In questo senso il libro colpisce perfettamente nel segno e rende benissimo l’idea della confusione che regnava in quei mesi, in cui si approfittava di vecchi rancori per delazionare anche l’incolpevole vicino e saldare così i conti una volta per tutte. Giorni in cui le linee di comando erano talmente confuse che neanche gli stessi militari tedeschi sapevano chi prendeva gli ordini da chi.
I personaggi del libro sono ben descritti e ben definiti sotto tutti i profili, l’insieme è convincente e ben strutturato.
Unico appunto da fare all’autore, ci sarebbe davvero piaciuto conoscere tutti i “finali” dei protagonisti.

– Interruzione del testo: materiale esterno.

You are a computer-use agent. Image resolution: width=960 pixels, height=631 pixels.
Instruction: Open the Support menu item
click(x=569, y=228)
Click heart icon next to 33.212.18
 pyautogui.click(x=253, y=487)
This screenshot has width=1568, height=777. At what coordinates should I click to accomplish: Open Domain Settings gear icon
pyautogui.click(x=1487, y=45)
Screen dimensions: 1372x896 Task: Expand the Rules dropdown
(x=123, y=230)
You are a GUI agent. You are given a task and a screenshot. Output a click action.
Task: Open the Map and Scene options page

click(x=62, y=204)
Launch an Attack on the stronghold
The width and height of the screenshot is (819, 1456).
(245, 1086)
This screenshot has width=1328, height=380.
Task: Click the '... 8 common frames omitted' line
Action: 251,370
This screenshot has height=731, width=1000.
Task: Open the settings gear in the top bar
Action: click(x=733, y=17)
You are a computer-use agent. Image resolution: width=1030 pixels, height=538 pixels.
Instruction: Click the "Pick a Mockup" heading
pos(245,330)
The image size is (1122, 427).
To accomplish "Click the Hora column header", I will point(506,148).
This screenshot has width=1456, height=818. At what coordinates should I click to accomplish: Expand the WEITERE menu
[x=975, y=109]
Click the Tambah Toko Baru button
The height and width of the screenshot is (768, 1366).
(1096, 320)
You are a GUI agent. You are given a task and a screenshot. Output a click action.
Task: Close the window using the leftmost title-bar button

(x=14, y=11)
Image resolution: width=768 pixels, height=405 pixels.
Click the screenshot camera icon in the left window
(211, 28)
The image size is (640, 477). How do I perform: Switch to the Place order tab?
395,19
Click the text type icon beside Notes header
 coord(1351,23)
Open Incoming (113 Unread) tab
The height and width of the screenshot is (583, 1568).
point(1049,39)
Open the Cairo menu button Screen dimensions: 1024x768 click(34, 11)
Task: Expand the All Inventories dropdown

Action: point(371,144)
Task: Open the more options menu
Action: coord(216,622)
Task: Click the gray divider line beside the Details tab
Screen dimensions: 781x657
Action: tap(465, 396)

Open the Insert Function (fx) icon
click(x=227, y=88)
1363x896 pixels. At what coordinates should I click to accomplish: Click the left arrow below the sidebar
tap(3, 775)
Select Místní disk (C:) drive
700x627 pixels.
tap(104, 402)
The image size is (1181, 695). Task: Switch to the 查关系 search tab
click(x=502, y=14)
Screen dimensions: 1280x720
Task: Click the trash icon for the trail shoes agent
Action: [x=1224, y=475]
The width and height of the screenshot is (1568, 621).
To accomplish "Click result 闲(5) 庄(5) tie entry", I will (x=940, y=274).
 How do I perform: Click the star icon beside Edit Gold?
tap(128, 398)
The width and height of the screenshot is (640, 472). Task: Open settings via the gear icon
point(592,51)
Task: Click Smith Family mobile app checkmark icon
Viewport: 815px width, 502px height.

Ad ogni modo l’opera va comunque meritoriamente inserita nell’ottica del lavoro che diversi autori portano avanti (primi fra tutti i Wu Ming) sul dovere di raccontare storie sulla resistenza, per mantenere viva la memoria, per far capire quello che è successo in quei mesi confusi, per capire le origini della nostra Repubblica. Senza cadere come dicevamo nei tranelli revisionisti o dell’equiparazione delle responsabilità dovuti al sempre troppo abusato motto “chi ha avuto ha avuto, chi ha dato ha dato, scordammoce ‘o passato”, ne’ tanto meno di mitizzare e far diventare eroi perfetti senza macchia quelle persone che hanno fatto la scelta di fare qualcosa senza aspettare inermi la manna angloamericana. Come sosteneva Italo Calvino: “non è detto che fossimo santi, l’eroismo non è sovraumano”.
Occorre capire il contesto in cui si svolgono le storie, non per giudicare ma per comprendere quello che è successo. I libri come quello di Rubbi aiutano.